→ **Goal**: Copy out word for word the lines from the one holding "Task: Expand the note to full screen" through the one holding "Action: coord(668,55)", both included. Leave the pictures out of your answer.

→ **Records for processing**:
>> Start
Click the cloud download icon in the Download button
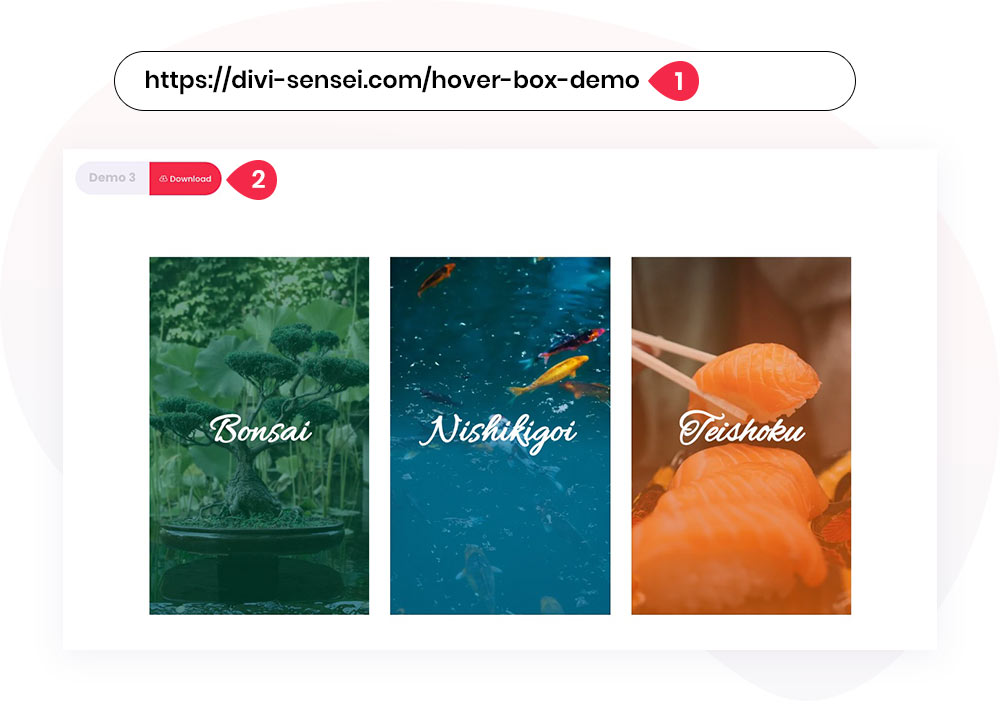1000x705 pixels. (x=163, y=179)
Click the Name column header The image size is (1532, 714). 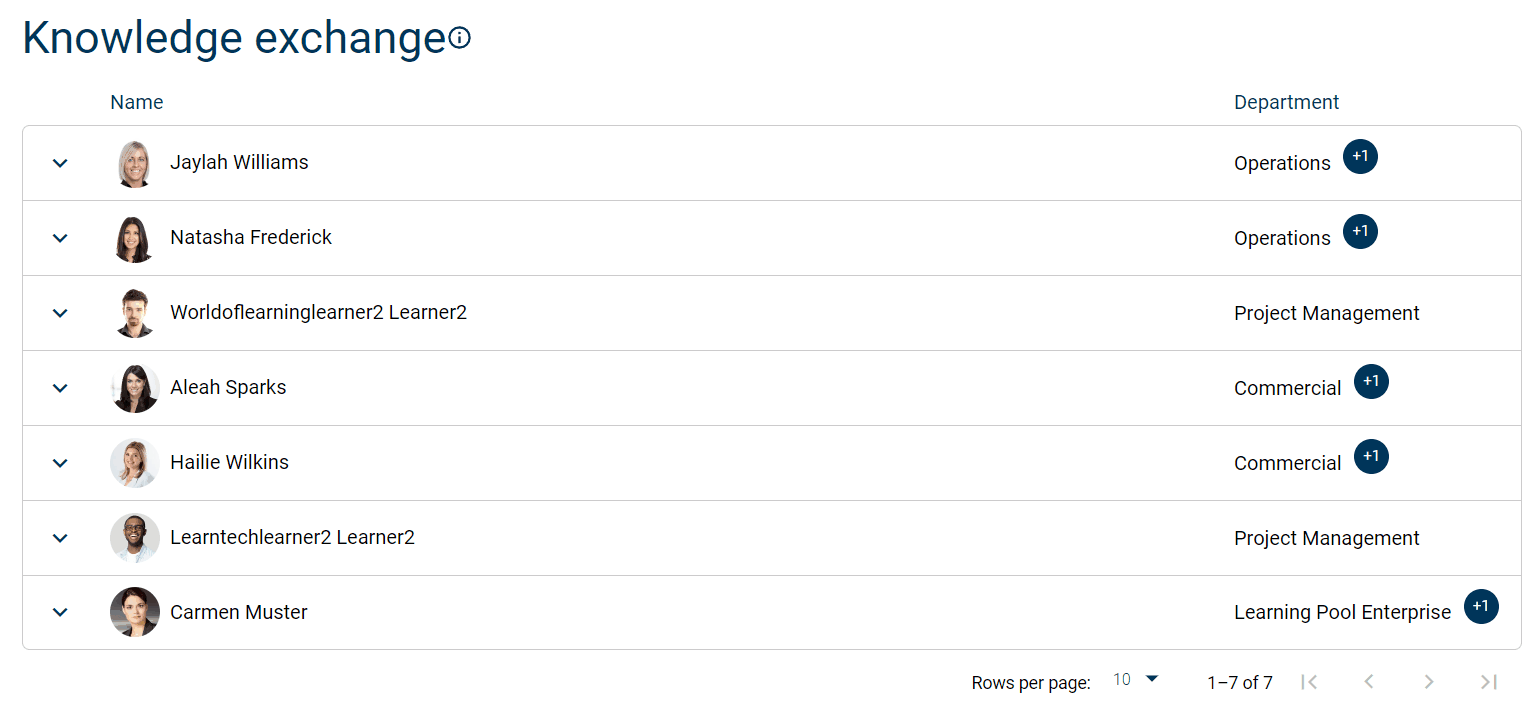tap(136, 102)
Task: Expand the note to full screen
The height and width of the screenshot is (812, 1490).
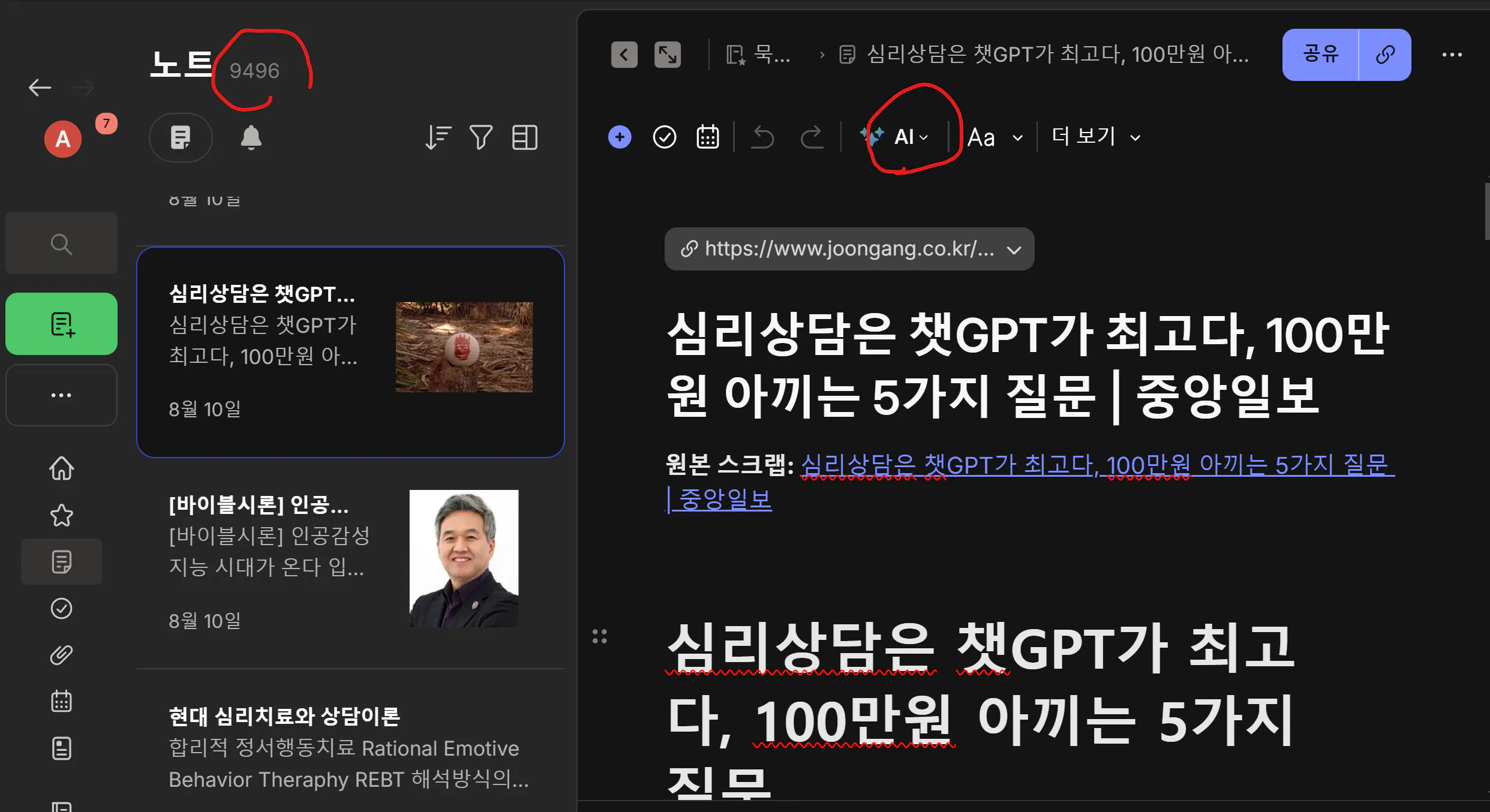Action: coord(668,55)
>> End
>> Start
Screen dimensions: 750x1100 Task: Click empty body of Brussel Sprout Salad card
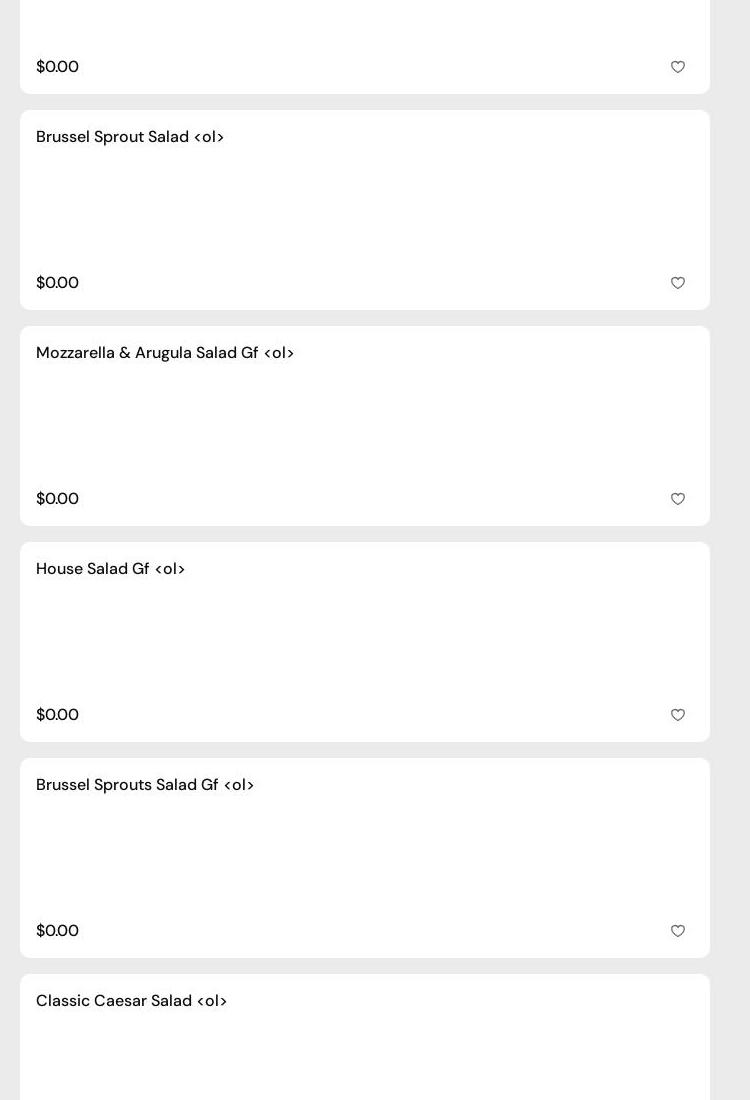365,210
>> End
→ **Written reply**:
Task: Expand the note to full screen
The height and width of the screenshot is (812, 1490).
Action: coord(668,55)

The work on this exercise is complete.